The request:
Can you put the records below into a two-column CSV headed text and answer, with one row per record holding its text and its answer, each in a single quoted field with line breaks turned into spaces? Leave the pictures out.

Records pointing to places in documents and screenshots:
----------------------------------------
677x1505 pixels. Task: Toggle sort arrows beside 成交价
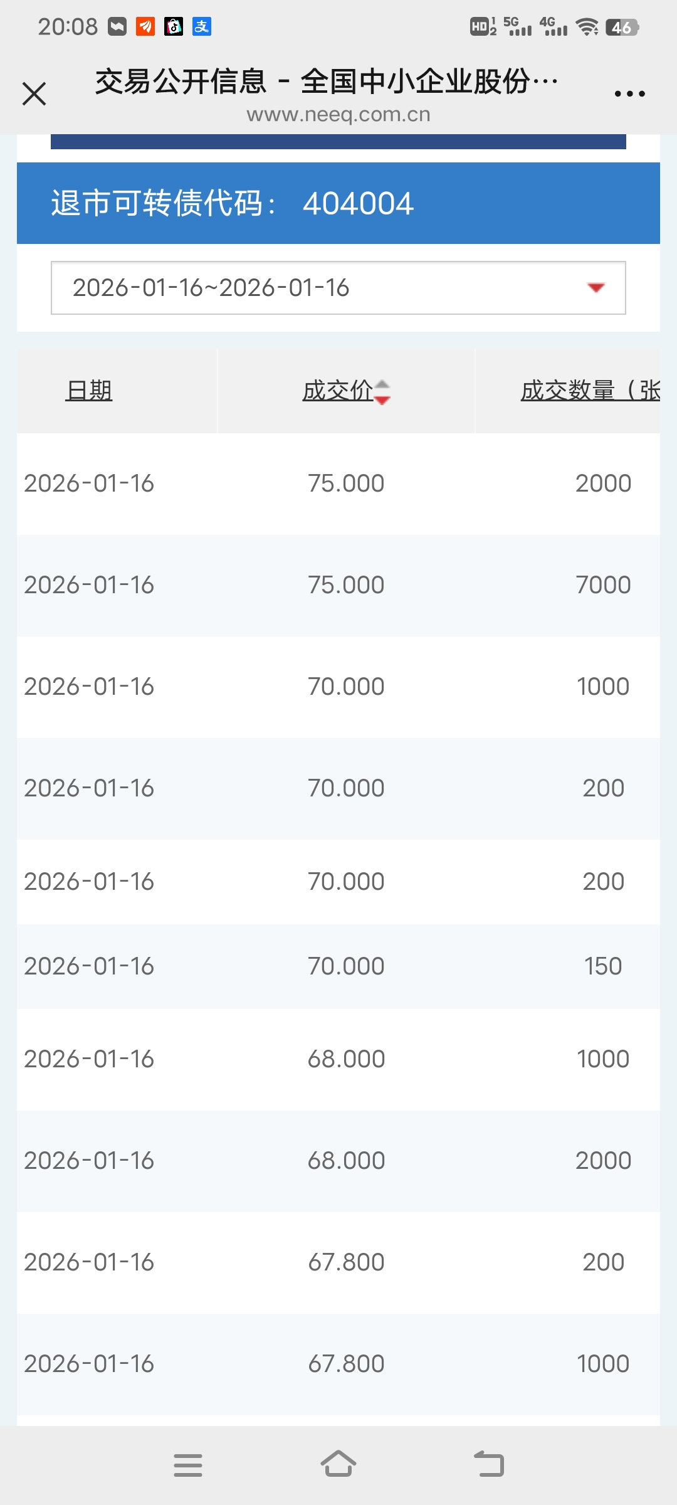[382, 392]
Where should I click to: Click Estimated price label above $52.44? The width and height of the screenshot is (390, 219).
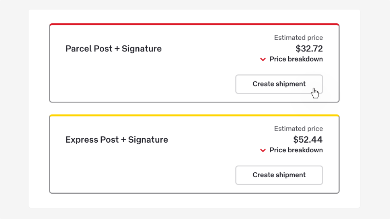(x=298, y=129)
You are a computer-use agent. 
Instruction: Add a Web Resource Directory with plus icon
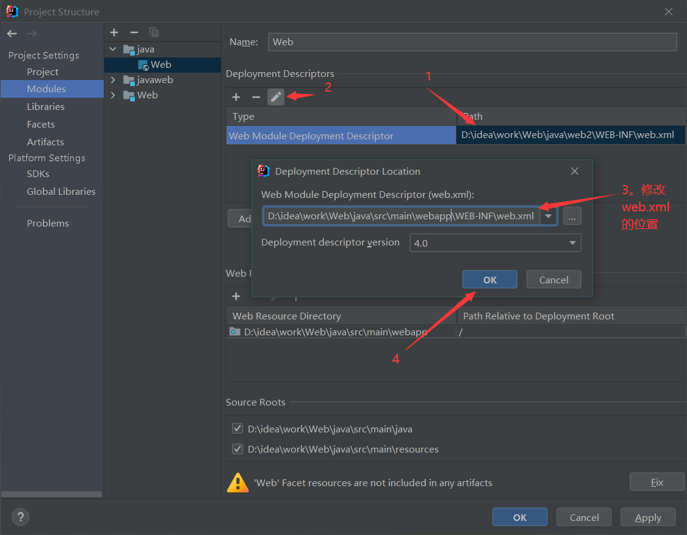236,296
----------------------------------------
Solution to this exercise:
text,answer
"677x1505 pixels. Task: Toggle sort arrows beside 成交价","[382, 392]"
"Where should I click to: Click Estimated price label above $52.44? The width and height of the screenshot is (390, 219).","(x=298, y=129)"
"You are a computer-use agent. Instruction: Add a Web Resource Directory with plus icon","236,296"